Landau warnt vor "illiberalem Geist" in Österreich
Caritas-Europa-Präsident Michael Landau sieht die politische Entwicklung in Österreich an einem Scheideweg. In einem Gastkommentar für die Tageszeitung "Der Standard" (Samstag) warnt er vor einem "illiberalen Geist", der die politische Kultur des Landes verändere.
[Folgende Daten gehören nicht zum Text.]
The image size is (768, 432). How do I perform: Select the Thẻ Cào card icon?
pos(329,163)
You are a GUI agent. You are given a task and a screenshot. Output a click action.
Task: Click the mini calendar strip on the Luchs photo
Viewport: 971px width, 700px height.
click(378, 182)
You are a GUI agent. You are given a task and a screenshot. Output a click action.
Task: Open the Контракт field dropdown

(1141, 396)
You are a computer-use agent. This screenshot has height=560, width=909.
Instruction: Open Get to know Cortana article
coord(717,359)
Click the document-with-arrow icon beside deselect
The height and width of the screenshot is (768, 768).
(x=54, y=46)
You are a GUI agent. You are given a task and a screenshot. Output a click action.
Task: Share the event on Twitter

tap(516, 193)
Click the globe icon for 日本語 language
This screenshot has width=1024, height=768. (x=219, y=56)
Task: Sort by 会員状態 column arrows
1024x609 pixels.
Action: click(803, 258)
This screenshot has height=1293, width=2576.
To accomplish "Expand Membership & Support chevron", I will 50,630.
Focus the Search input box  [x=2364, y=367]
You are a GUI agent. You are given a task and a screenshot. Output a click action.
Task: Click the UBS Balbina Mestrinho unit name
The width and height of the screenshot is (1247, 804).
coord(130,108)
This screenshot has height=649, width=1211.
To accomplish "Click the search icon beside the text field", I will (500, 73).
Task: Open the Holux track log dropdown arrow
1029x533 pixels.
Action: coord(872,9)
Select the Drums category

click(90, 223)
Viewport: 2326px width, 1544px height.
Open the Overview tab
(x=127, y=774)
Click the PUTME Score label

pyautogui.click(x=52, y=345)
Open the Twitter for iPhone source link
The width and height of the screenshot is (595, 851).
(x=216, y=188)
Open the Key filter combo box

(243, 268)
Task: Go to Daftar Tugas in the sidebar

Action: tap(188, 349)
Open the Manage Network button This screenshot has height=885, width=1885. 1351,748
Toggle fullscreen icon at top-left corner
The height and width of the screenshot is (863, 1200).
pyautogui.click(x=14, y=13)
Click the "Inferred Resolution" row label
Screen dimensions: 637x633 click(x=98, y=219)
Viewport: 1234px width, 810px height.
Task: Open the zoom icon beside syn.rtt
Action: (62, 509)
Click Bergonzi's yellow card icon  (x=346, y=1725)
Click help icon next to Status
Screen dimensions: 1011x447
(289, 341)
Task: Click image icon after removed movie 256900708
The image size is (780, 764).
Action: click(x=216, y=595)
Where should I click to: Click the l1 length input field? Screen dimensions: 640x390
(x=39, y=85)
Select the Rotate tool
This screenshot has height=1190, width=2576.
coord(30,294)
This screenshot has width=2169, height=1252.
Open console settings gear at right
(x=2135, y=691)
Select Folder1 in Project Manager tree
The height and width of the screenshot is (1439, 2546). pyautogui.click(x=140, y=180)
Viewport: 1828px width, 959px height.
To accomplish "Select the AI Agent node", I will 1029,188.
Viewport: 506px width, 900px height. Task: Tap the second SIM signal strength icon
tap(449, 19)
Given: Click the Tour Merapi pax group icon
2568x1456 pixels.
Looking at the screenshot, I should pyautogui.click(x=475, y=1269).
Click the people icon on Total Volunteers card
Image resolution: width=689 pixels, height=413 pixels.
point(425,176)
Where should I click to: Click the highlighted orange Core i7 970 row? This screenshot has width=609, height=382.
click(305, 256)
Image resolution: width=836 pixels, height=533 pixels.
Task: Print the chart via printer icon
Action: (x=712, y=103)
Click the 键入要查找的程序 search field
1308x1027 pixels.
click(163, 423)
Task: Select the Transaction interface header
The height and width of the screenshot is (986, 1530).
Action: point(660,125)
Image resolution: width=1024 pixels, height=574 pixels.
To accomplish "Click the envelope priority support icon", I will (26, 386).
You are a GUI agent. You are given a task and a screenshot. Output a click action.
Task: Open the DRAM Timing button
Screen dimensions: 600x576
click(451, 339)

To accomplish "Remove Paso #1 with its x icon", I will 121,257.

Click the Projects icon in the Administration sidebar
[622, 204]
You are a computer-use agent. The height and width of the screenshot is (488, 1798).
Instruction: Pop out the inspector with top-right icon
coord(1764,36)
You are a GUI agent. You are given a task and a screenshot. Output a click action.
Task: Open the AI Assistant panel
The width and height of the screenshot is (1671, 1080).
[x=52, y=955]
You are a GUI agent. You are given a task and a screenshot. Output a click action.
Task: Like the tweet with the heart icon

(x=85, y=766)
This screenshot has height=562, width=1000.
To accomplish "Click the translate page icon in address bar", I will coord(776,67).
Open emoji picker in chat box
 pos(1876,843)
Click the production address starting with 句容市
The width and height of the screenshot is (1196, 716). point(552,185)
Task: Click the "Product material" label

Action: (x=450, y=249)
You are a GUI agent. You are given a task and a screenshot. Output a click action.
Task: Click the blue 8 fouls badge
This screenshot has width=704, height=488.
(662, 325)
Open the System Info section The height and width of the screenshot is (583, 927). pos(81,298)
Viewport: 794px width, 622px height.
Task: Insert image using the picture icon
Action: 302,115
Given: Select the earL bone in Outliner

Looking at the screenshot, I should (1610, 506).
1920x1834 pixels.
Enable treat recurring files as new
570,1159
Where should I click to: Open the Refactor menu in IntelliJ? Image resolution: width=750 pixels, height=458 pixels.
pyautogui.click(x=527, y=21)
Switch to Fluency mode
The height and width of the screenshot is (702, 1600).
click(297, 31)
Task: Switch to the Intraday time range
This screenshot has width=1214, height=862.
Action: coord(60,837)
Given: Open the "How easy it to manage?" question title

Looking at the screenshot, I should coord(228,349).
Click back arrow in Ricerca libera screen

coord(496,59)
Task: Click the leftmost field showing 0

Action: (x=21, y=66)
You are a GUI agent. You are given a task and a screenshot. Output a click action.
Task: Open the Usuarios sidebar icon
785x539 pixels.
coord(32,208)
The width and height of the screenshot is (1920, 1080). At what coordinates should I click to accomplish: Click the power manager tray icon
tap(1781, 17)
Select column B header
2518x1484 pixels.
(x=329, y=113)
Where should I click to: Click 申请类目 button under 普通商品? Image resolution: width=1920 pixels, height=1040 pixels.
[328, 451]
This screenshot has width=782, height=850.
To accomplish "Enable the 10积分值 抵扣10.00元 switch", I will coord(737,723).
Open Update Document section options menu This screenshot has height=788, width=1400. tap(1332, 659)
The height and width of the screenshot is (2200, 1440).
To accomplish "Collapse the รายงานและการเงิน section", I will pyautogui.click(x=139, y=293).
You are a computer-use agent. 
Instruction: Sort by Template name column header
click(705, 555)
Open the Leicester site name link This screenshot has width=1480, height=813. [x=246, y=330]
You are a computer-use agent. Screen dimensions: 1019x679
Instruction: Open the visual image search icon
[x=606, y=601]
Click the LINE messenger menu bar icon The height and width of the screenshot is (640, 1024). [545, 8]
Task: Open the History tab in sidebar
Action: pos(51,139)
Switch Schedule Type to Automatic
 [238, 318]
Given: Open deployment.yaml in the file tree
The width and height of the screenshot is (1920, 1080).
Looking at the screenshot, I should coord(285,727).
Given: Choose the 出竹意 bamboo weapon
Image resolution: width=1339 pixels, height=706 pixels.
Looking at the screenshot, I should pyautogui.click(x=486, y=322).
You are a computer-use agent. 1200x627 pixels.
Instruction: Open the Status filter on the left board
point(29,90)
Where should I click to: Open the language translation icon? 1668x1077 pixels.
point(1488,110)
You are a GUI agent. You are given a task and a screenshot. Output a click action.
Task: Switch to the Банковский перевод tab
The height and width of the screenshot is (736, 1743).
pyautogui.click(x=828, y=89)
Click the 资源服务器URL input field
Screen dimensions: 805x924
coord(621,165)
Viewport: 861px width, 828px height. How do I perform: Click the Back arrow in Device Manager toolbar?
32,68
Die bekannt gewordenen Protokolle der geplatzten Regierungsverhandlungen von FPÖ und ÖVP hätten ein Bild gezeichnet, in dem Menschenrechte eingeschränkt, der Sozialstaat geschwächt, Europa rück- und etwa der öffentlich-rechtliche Rundfunk abgewickelt werden sollte. "Eine solche Dritte Republik, sie wirft keinen (menschen-)freundlichen Schatten voraus", so Landau.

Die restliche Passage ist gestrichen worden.